Sonrasında hava saldırıları, el altından silah yardımları, aleni destekler ve en sonunda PKK/YPG’yi IŞİD ile savaşan en etkili savaşçılar diye önümüze diktiler.

ABD’nin Ortadoğu’nun kaynaklarını sömürme konusunda kullandığı araç, kaos ortamı ve kukla devletlerdir. Yapay terörist liderler ülkeleri kaosa sürükler, yeni terörist gruplar ortaya çıkar ve son kurtarıcı ABD yardımıyla terörizm bir kere daha yenilgiye uğratılır ve ortaya yönetmesi kolay, her bakımdan Amerika’nın ağzının içine bakan küçük kukla devletler ve bölgeler ortaya çıkar. Bunu yaparken ABD Müslüman Ortadoğu’nun mezhepsel kimliğini de bir güzel kullanır. Bu sırada Müslüman Müslümanı öldürür, bombalar, yakar, yıkarken, ABD’li şirketler bir güzel petrol kuyularının üstüne çöreklenmeye başlar.

Ancak düzenin sonsuza kadar devam etmesi gerekir. Kuyuların ve petrol boru hatlarının sonsuza kadar jandarmalığını birilerinin yapması gerekir. Buldum Kürtler! Şimdi aynen öyle oldu.
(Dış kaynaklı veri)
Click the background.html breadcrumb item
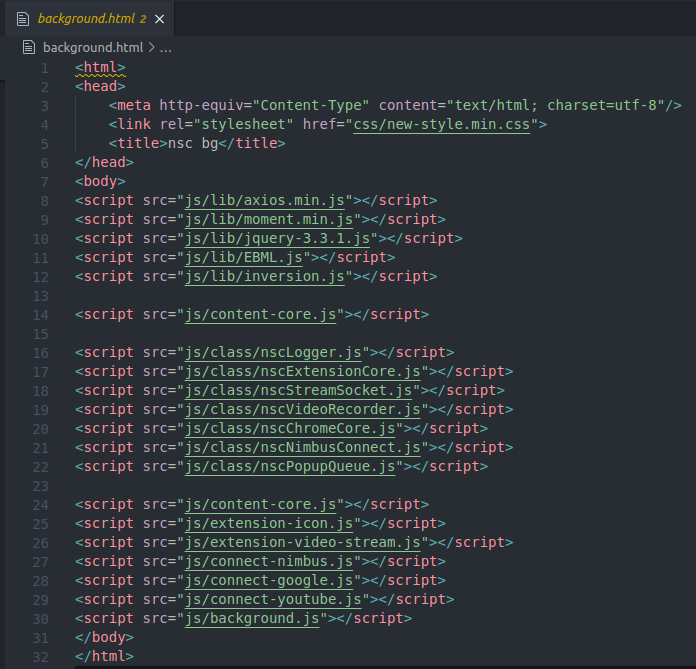The width and height of the screenshot is (696, 669). coord(92,47)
Kuzey Irak bunun ön uygulaması idi. Oraya öteden beri el bebek gül bebek büyüttüğü Barzaniyi jandarma olarak çoktan dikti. Ancak petrolün taşıma için Akdeniz’e götürülmesi gerekiyor. Bunun için neden Suriye ve Türkiye’ye para ödesinler ki! Hem Suriye de keşfedilmemiş epey bir petrol de varken. Oraya da Kürtleri dikelim. Kürtlerin içinde bu vatan da vatan diye bağırıp duran yırtık çocuk olduğu sürece kullanılmaları kolay! YPG teröristleri bunun için okşandıkça okşanıyor. Bunun için şımardıkça şımarıyorlar. Bilmiyorlar ki ABD allı sürmeli ucuz ve yaşlı bir kokanadır…
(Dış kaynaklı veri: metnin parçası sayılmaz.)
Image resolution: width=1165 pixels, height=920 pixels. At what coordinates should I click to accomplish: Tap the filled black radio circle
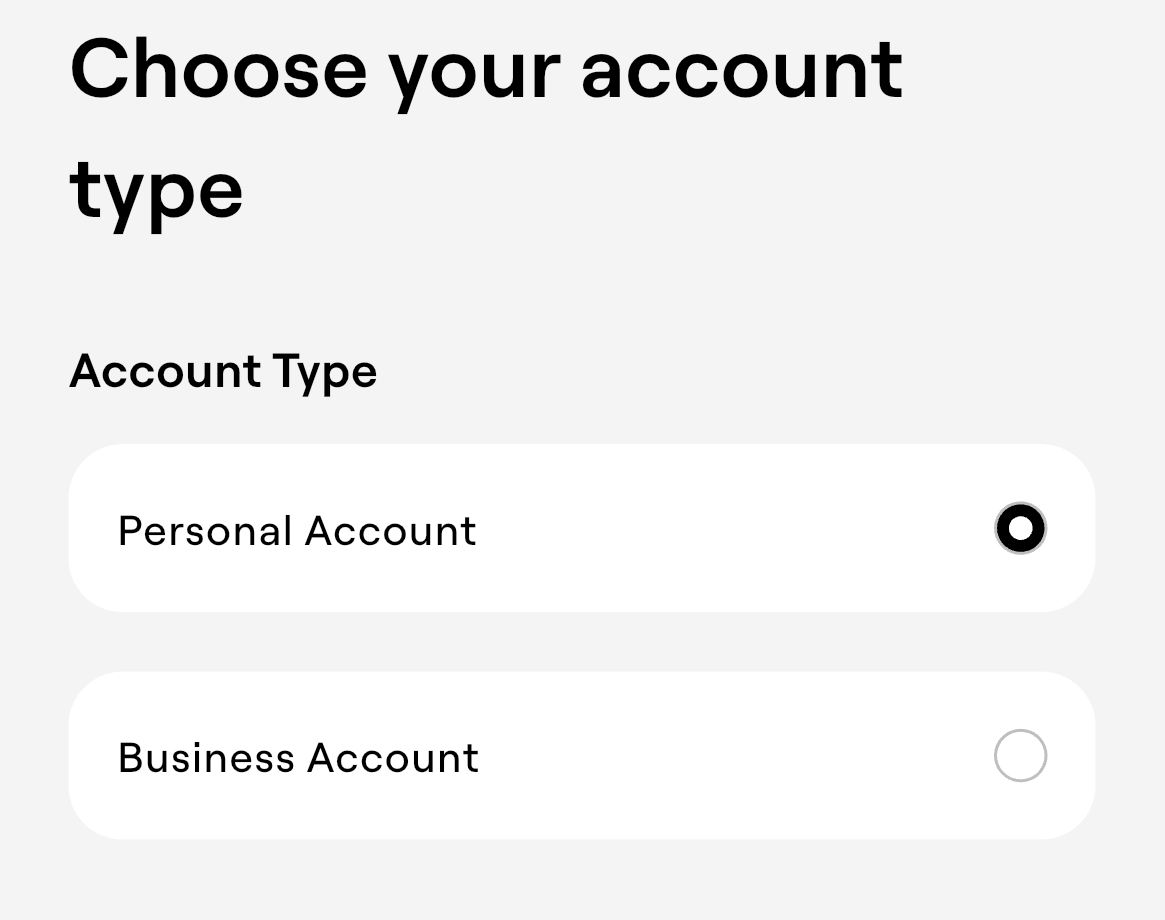pos(1020,528)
ABD son açıklamasıyla dünyanın en büyük düzen bozucusu olduğuna beni  bir kere daha ikna etti. Dedi ki “Ankara saldırısı konusunda YPG’yi suçlamak için erken. Bu ucu açık bir muammadır. Bizim için YPG IŞİD ile savaşan en güçlü savaşçılardır. Türkiye’yi top atışlarını durdurması konusunda uyardık. Öncelikli hedefimiz IŞİD olmalıdır”. Başka söze gerek yok deyip tespitleri burada bırakabilirim ancak açmakta fayda var.
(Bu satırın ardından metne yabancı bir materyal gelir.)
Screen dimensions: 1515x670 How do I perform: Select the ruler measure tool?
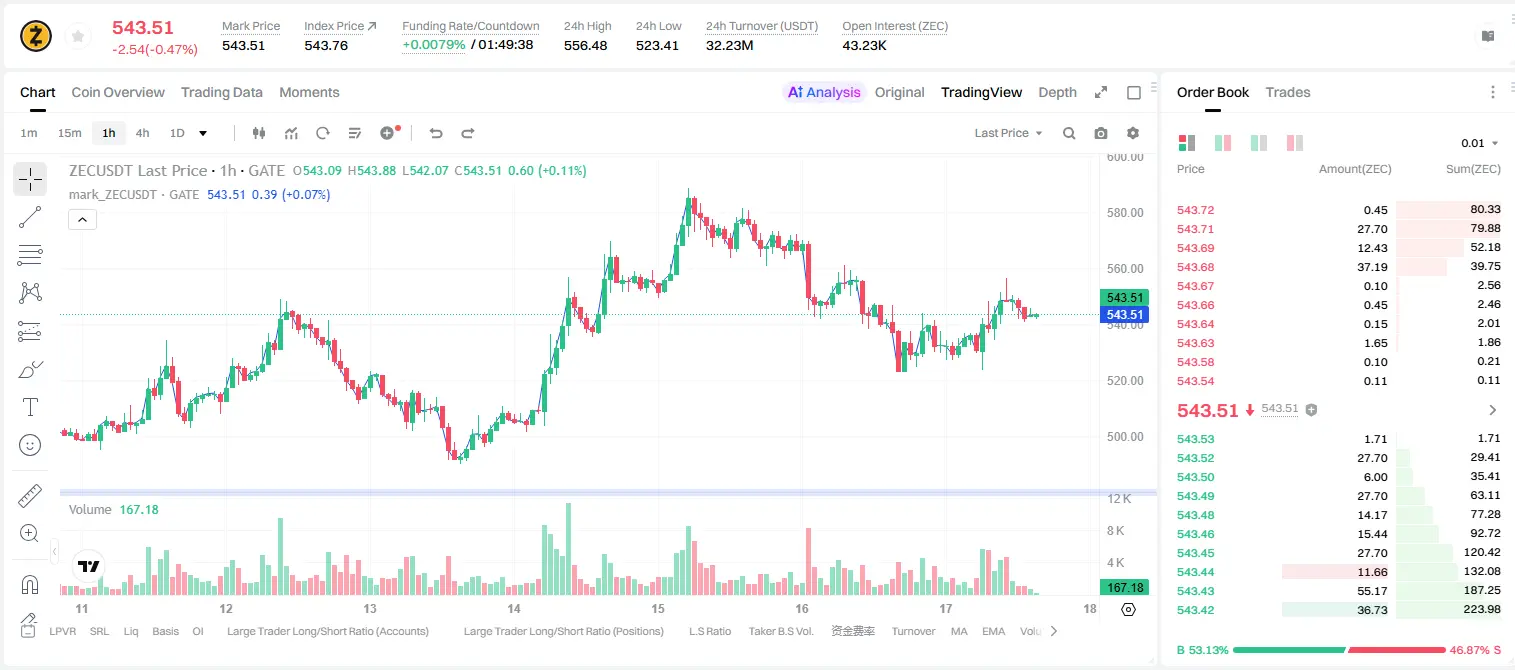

“Senin teröristin IŞİD olabilir ama yaptıkların sayesinde PKK/YPD de benim teröristim. Dünyanın neresinde olursa olsun kaynakları sömürmeyi kendinizde hak olarak görebilirsiniz. Bunun için yapay teröristler yaratıp, insanlığın başına bela edebilir ve sonra kurtarıcı havasına bürünebilirsiniz. Uzak rahat ülkenizde rahatınızın bozulmasından korkuyor da olabilirsiniz. Bunun için her yol mübah deyip ülkeleri birbirine düşürebilirsiniz. Ancak benim sınırımda olan biteni çözmek için menfaatlerini ön plana koyup, beni de oyununa alet ederek kör ve sağırı oynamamı isteyemezsin. Benim sınırım ve benim komşularım, nasıl hareket edeceğime, nasıl bir politika izleyeceğime karışamazsın. Sen bunu terörist ilan ediyorsan ben de şunu terörist ilan ediyorum. Hem de seninkinden daha gerçekçi, daha belgeli. Ve biz sadece teröristle savaşırız. Yanında yakınında kim varsa herkesi kancıkça bu işin içine sokmayız..” diyebilsek keşke… O zaman işte büyük devlet olacağız ama bahar geliyor sıcaklar çok artacak…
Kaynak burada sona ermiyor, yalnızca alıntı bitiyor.